The online marketplace Etsy, which went public in April at $16 a share, has seen its stock fall by more than half since its $35.74 peak — and that's before Amazon.com announced on Oct. 8 it is launching its own crafts marketplace for one-of-a-kind goods like those Etsy sells. Etsy shares fell 3 percent last week.

Soul-searching IPOs

It's normal for investors to get more risk-averse about IPOs when broader markets are in turmoil — the IPO market for start-ups shut down almost entirely from the financial crisis in late 2008 until 2011. The question is whether the market's wariness will extend beyond earlier-stage tech and debt-laden companies controlled by private equity firms, to a growing consumer company like SoulCycle, which made $25.3 million last year.

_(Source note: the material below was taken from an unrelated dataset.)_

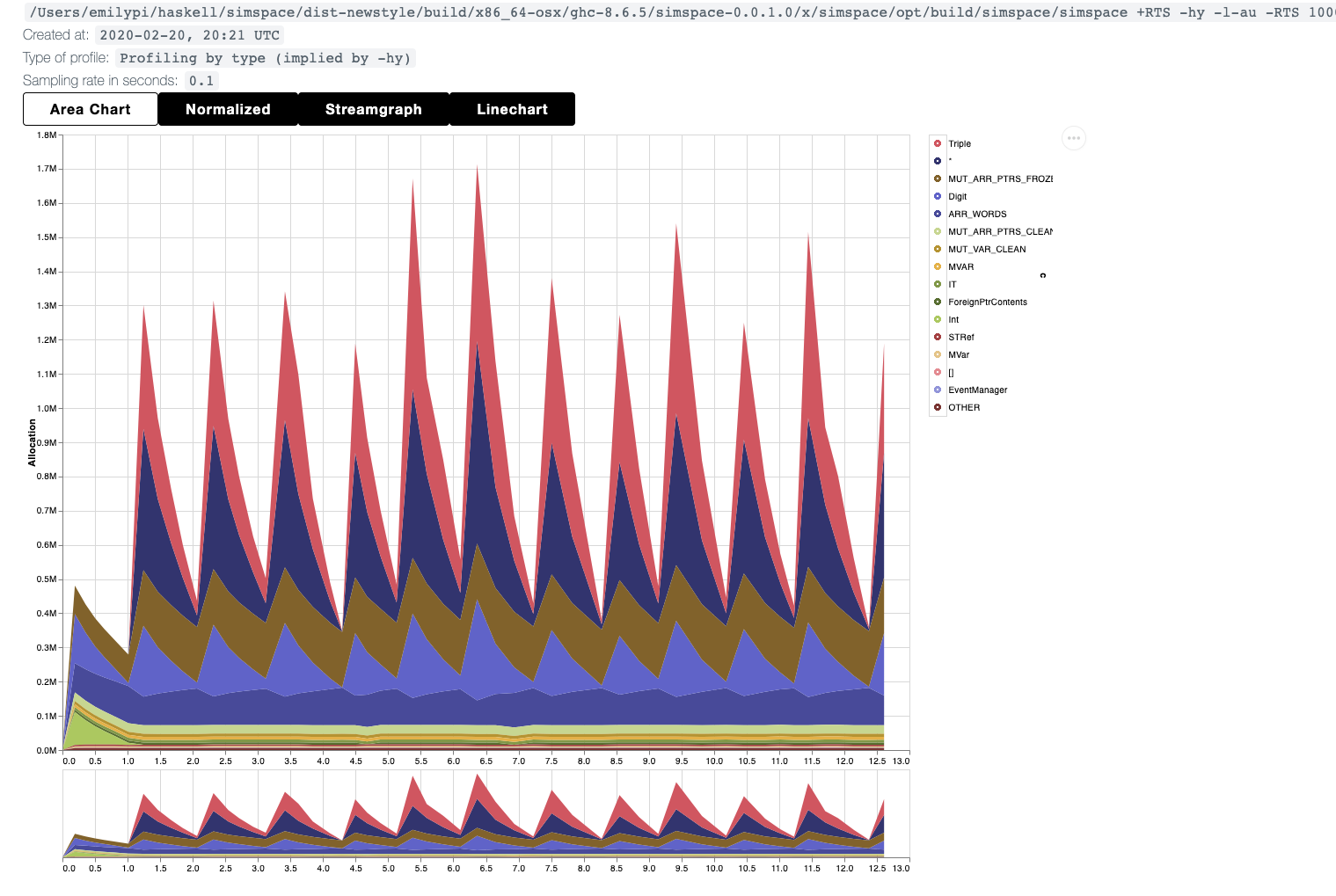Toggle the IT series legend label
The width and height of the screenshot is (1336, 896).
(952, 285)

SoulCycle is growing about 50 percent so far in 2015 and converting almost a third of its sales to cash flow even as it invests in the business. The New York exercise-class chain said it wants to expand by 10 to 15 stores per year and is considering selling its program into the home-fitness market.

Yet SoulCycle has drawn some skepticism for its New Age-y prospectus that claims the company is "leading the global trend towards healthy living and a lifelong quest for meaning, wellness and personal growth."

"The growth is definitely good," Einhorn said. "They're hitting the right kind of demographic trend."

But maybe heading out into the wrong market.